To indulge on the heady fumes of nostalgia, what I really long for is the good old days of Alex Cox and his short, sharp and to the point Videodrome introductions. A curated series of films, introduced at nigh-god-forsaken hours, with a pinch of cool reservation and a pinch of insight. It’s as true then as it still is now, for the channels are awash with more films that you could shake a PVR at, and there’s great value in just having someone go ‘Oi, watch this, it’s good. Why? Because I said so.’

Rich Hall ultimately has come to serve this function, as two films mentioned in the documentary found a slot later on BBC4 on the same evening, namely God’s Little Acre and In the Heat of the Night. A repeat of another Hall documentary this week, How the West Was Lost, was also accompanied by a screening of John Ford’s Fort Apache. Unfortunately neither the doc nor the film is on iplayer, but the marriage of insight and relevant film should really be encouraged.

Much hoopla was made when the BBC announced that Claudia Winkleman was to take over the vaunted Film 20XX reviewers chair, the sceptics howls being hushed by the corporation’s desire to get away from the ‘old man in a chair’ approach to film reviewing. Some further hoopla was made by David Puttnam, when he criticised television producers for not capitalising on the growing hunger and interest for film that is being demonstrated at UK box offices.

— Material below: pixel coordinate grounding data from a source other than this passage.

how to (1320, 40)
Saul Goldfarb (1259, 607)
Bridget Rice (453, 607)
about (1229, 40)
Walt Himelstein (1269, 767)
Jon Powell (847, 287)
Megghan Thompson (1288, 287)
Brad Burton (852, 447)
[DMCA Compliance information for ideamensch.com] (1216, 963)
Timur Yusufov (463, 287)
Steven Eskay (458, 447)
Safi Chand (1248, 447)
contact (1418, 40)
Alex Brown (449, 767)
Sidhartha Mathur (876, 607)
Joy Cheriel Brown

It’s hardly rocket science to see a simple equation where you take the likes of enthusiastic profiles (Rich Hall, Mark Kermode, Alex Cox, a woman perhaps? Channel 4 news’ Samira Ahmed tweets and writes enthusiastically about her love of westerns. Someone give her a call) to either spend five minutes hyping an overlooked gem they love, or even perhaps going on a further exploration of some the bigger tropes in cinema. Charlie Brooker’s gotten good mileage tapping Stewart Lee and the like to reminisce about old televisual treasures for Screenwipe, would it be so hard to extend this into the realm of film?